From: Oleg Nesterov <oleg@redhat.com>
To: Linus Torvalds <torvalds@linux-foundation.org>
Cc: Andrew Morton <akpm@linux-foundation.org>,
Davide Libenzi <davidel@xmailserver.org>,
Eric Dumazet <eric.dumazet@gmail.com>, Greg KH <greg@kroah.com>,
Jason Baron <jbaron@redhat.com>,
Roland McGrath <roland@hack.frob.com>,
Eugene Teo <eugeneteo@kernel.sg>,
Maxime Bizon <mbizon@freebox.fr>,
Denys Vlasenko <dvlasenk@redhat.com>,
linux-kernel@vger.kernel.org
Subject: [PATCH v2 1/2] epoll: introduce POLLFREE to flush ->signalfd_wqh before kfree()

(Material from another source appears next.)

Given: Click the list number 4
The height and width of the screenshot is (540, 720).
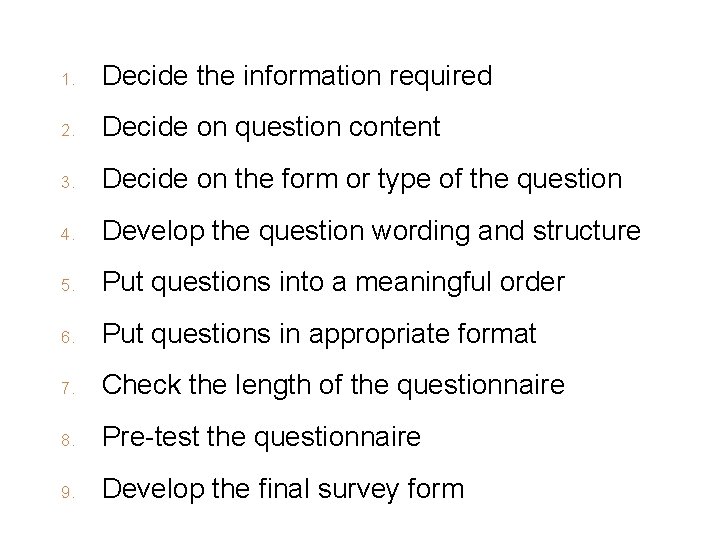Looking at the screenshot, I should pos(68,235).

Date: Fri, 24 Feb 2012 20:07:11 +0100 [thread overview]
Message-ID: <20120224190711.GB22287@redhat.com> (raw)
In-Reply-To: <20120224190651.GA22287@redhat.com>
This patch is intentionally incomplete to simplify the review.
It ignores ep_unregister_pollwait() which plays with the same wqh.
See the next change.
epoll assumes that the EPOLL_CTL_ADD'ed file controls everything
f_op->poll() needs. In particular it assumes that the wait queue
can't go away until eventpoll_release(). This is not true in case
of signalfd, the task which does EPOLL_CTL_ADD uses its ->sighand
which is not connected to the file.
This patch adds the special event, POLLFREE, currently only for
epoll. It expects that init_poll_funcptr()'ed hook should do the
necessary cleanup. Perhaps it should be defined as EPOLLFREE in
eventpoll.
__cleanup_sighand() is changed to do wake_up_poll(POLLFREE) if
->signalfd_wqh is not empty, we add the new signalfd_cleanup()
helper.
ep_poll_callback(POLLFREE) simply does list_del_init(task_list).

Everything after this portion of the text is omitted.